Biomimetic single Al-OH site with high acetylcholinesterase-like activity and self-defense ability for neuroprotection

• Published in: Nature communications Vol. 14; no. 1; pp. 6064 - 10
• Main Authors: Xu, Weiqing, Cai, Xiaoli, Wu, Yu, Wen, Yating, Su, Rina, Zhang, Yu, Huang, Yuteng, Zheng, Qihui, Hu, Liuyong, Cui, Xiaowen, Zheng, Lirong, Zhang, Shipeng, Gu, Wenling, Song, Weiyu, Guo, Shaojun, Zhu, Chengzhou
• Format: Journal Article
• Language: English
• Published: London Nature Publishing Group UK 28.09.2023; Nature Publishing Group; Nature Portfolio
• Subjects: 119/118; 14/10; 14/19; 14/34; 631/45/603; 639/301/54/989; 639/638/298/921; Acetylcholinesterase; Acidity; Aluminum; Biomimetics; Damage prevention; Deactivation; Electronegativity; Humanities and Social Sciences; Lewis acid; Metal-organic frameworks; multidisciplinary; Nervous system; Neuroprotection; Neurotoxicity; Organophosphates; Science; Science (multidisciplinary); Self defense; Substrates
• ISSN: 2041-1723; 2041-1723
• DOI: 10.1038/s41467-023-41765-x

Neurotoxicity of organophosphate compounds (OPs) can catastrophically cause nervous system injury by inhibiting acetylcholinesterase (AChE) expression.
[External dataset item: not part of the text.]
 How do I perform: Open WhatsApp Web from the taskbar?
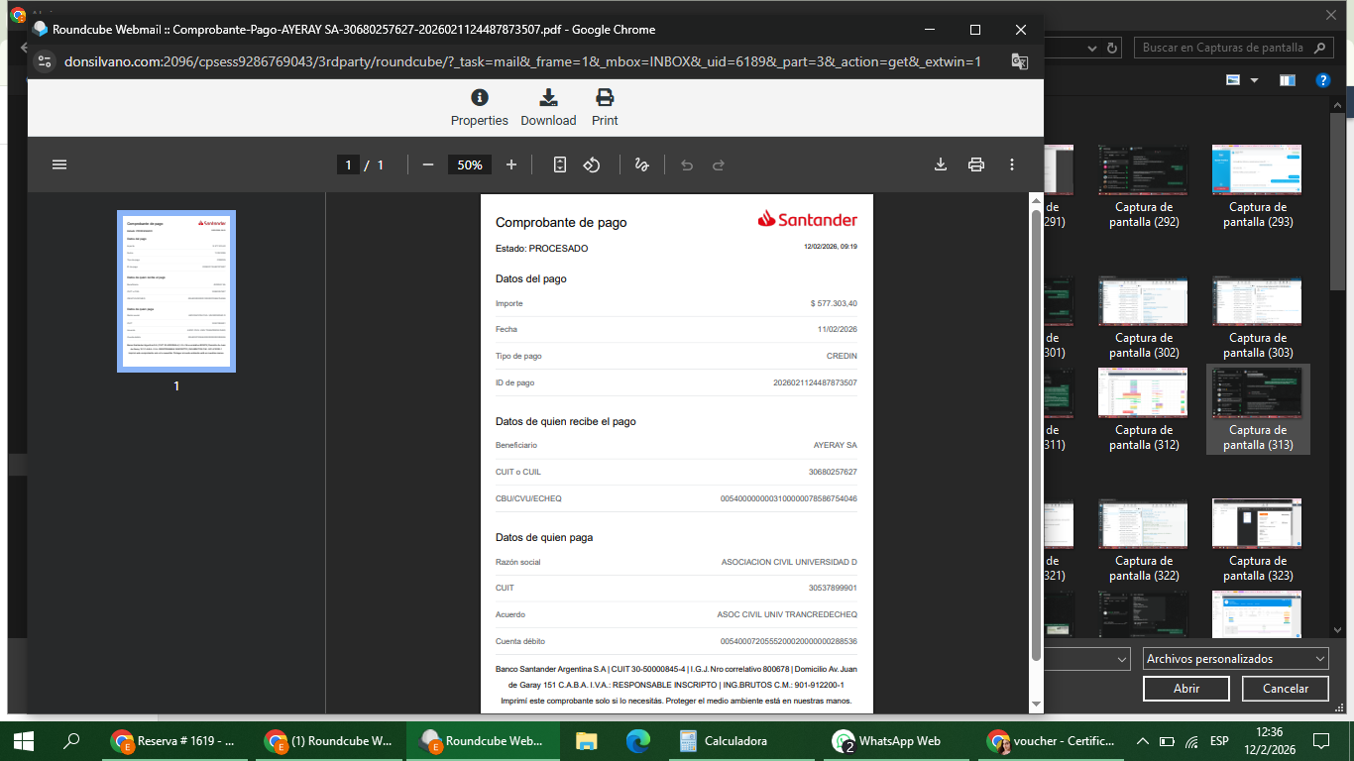[x=888, y=741]
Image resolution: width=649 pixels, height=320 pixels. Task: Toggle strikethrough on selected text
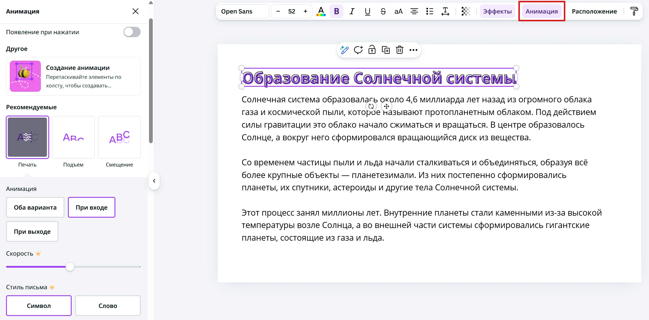pos(383,12)
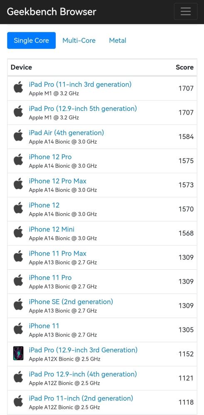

Although artificial systems have been developed for indirect neuroprotection, they are limited to dissociating P-O bonds for eliminating OPs. However, these systems have failed to overcome the deactivation of AChE. Herein, we report our finding that Al 3+ is engineered onto the nodes of metal–organic framework to synthesize MOF-808-Al with enhanced Lewis acidity. The resultant MOF-808-Al efficiently mimics the catalytic behavior of AChE and has a self-defense ability to break the activity inhibition by OPs. Mechanism investigations elucidate that Al 3+ Lewis acid sites with a strong polarization effect unite the highly electronegative –OH groups to form the enzyme-like catalytic center, resulting in superior substrate activation and nucleophilic attack ability with a 2.7-fold activity improvement. The multifunctional MOF-808-Al, which has satisfactory biosafety, is efficient in reducing neurotoxic effects and preventing neuronal tissue damage. The neurotoxicity of organophosphate compounds damages nerve system by inhibiting acetylcholinesterase (AChE) expression, but it is difficult to overcome the deactivation of AChE. Here, the authors report the design of Lewis acid sites in metal-organic frameworks as AChE mimics for effective neuroprotection.